College Pierre Toussaint is not an imposing building. It is a simple turquoise-painted, low-slung, two-floor cinderblock structure hand-built around an open-ended courtyard among palm and mango trees. There is no ivy, no million-dollar synthetic athletic field and certainly no student parking. Almost all students here walk to school, some for miles. The small classrooms are spartan by U.S. standards.

But it is here where Sassier’s children are permitted to build their dreams. Yameson and Bonel Nazaire, two brothers graduating from 13th grade, are teaching their parents how to read and write and thinking about college. Willio Methelus would like to become a civil engineer.

“It is a really good school and it has afforded me the opportunity to get an education,” said Methelus, who has attended College Pierre Toussaint since 2007.

“I saw the catastrophe in housing after the earthquake (in January 2010),” he said of his career choice. “A lot of houses didn’t have strong foundations and sometimes people add on three and four stories but the foundation is not made for that. As a result a lot of people lost their homes. I want to be a civil engineer to build.”

Lizana Sanon would like to become a nurse and to help her widowed mom who has sacrificed so much for her education. She has taught her mom the alphabet.
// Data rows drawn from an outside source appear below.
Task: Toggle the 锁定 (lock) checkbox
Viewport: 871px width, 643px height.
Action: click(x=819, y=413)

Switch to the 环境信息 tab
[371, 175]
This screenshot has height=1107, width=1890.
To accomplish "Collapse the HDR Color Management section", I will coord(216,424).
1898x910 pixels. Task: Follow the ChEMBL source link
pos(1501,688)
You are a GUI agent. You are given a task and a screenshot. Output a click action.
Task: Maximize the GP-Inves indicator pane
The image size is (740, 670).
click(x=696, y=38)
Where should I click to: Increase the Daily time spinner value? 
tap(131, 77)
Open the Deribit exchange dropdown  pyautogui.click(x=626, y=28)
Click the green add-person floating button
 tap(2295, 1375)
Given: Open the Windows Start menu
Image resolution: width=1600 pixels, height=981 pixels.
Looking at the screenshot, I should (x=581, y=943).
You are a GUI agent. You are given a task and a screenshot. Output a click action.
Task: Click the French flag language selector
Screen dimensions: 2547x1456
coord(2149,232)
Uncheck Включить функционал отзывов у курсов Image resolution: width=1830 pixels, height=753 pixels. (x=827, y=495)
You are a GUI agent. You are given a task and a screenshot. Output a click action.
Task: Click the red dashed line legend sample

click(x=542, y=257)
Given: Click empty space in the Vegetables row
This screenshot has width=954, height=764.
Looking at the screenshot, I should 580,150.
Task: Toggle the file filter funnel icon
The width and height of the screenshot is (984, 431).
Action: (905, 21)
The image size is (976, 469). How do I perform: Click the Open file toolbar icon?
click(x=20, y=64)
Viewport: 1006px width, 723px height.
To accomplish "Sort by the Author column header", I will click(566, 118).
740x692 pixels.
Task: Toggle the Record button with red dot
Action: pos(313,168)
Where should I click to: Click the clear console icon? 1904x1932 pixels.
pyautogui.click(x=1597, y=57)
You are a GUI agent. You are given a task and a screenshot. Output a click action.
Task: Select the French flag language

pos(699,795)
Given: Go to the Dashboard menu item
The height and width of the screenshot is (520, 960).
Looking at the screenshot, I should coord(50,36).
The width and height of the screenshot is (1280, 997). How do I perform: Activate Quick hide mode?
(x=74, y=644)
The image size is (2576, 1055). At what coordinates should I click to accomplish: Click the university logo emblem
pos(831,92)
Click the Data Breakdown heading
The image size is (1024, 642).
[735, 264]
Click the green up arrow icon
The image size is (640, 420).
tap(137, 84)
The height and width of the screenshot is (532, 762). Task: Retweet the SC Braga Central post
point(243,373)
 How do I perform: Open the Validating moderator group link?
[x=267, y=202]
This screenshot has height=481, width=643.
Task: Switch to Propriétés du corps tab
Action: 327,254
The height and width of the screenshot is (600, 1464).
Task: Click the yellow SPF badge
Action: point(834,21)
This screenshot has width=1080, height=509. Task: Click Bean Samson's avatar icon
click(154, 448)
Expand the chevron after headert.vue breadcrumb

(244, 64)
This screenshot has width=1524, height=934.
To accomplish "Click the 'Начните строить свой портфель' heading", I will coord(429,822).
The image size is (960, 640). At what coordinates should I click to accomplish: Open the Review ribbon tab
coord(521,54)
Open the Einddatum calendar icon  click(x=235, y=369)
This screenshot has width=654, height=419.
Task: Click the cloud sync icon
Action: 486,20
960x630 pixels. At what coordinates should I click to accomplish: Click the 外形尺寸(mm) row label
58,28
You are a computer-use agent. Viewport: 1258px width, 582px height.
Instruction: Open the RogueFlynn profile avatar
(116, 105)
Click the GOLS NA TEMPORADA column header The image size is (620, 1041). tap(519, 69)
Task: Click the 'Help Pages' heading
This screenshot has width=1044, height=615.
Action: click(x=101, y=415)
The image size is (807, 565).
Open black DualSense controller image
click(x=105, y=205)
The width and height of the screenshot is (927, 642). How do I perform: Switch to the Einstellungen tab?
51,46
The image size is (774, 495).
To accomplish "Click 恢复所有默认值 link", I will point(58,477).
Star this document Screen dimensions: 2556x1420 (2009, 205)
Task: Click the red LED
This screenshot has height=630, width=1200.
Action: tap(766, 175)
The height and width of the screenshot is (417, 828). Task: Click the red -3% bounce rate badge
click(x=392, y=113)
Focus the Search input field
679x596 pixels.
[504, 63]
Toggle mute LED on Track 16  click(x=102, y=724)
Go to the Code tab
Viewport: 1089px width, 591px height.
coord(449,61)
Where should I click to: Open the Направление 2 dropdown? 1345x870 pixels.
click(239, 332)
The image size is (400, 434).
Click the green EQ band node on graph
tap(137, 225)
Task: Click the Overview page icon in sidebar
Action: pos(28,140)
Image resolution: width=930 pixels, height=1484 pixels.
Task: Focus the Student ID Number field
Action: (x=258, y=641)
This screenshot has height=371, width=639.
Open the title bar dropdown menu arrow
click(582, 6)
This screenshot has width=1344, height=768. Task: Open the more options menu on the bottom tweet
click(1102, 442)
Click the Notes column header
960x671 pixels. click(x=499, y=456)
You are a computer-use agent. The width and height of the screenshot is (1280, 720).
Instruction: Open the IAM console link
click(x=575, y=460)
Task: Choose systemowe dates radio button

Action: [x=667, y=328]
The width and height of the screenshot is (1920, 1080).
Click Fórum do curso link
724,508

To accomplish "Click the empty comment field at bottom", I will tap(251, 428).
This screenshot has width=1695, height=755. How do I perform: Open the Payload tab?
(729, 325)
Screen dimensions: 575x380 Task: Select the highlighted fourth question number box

“I’m the first one to graduate high school from my family,” she told CNY.

“I’m grateful to God my daughter is where she is,” said her proud mother after the ceremony. “Since she was young I’ve been working very hard, sacrificing to send her to school. I’m happy I’ve given her something, something that she can live.”

While Lizana plans to go to nursing school, it is not at all certain given the financial sacrifice it would require for her family and indeed for all the families of new graduates. (Students were busily filling out applications for scholarships or sponsorships when CNY visited.) She intends to return to Sassier. “I would like to come back here and provide medical attention to those in the community, so we don’t have to go to Jeremie (the nearby city) in the middle of the night for medical attention,” Liziana said.

Returning to Sassier was a common sentiment among all the grads. Many hoped to go to agricultural college and then return to their community to pass along what they’d learned about proper land management to their families and neighbors. Their pride in their school and community was evident.

“There is really no way to describe what this school has meant to me,” said Edline Maxi, who would also like to pursue nursing. “If there was no school here I would have had to go to the city. But because it is here I was able to go to school and stay at home. I feel very blessed. Everyone is different, but for me, I’m choosing to go to university and then to come back to Sassier, to work, sweat and build a community. I want people to know I’m working in the community so they can point to me and say, this is a product of College Pierre Toussaint!”